Wills, Trusts & Estates Prof Blog

Editor: Gerry W. Beyer
Texas Tech Univ. School of Law

Monday, December 24, 2018

Article on The Short-form 'Best Interests Duty' - Mad, Bad and Dangerous to Know

DangerDavid Pollard recently published an Article entitled, The Short-form 'Best Interests Duty' - Mad, Bad and Dangerous to Know, Wills, Trusts, & Estates Law eJournal (2018). Provided below is an abstract of the Article.

Under English law, trustees, company directors and others occupy a “fiduciary” position towards the relevant trust, company or other principal. There is clearly a need for an explanation to be given to the relevant office holder of what this means – and for judges to describe the relevant duties when looking at claims of breach. How should the relevant board actually exercise a relevant power or discretion?
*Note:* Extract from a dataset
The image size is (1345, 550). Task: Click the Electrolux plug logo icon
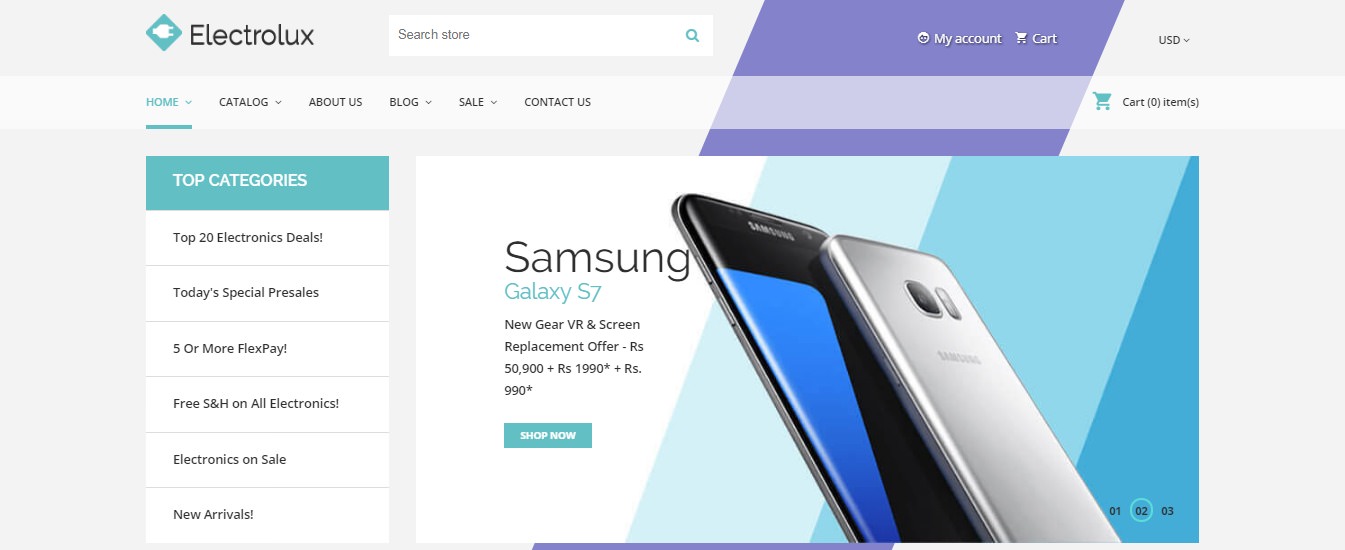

Much of the caselaw and commentary seeks to encapsulate the essence of the fiduciary duties in a simple phrase: that a trustee owes an overarching duty to “act in the best interests of the beneficiaries”. In the UK (where private sector pension schemes are established as express trusts), many pension lawyers play “best interests” bingo in spotting (and condemning) the use of this phrase. It even creeps into legislation (rather worryingly).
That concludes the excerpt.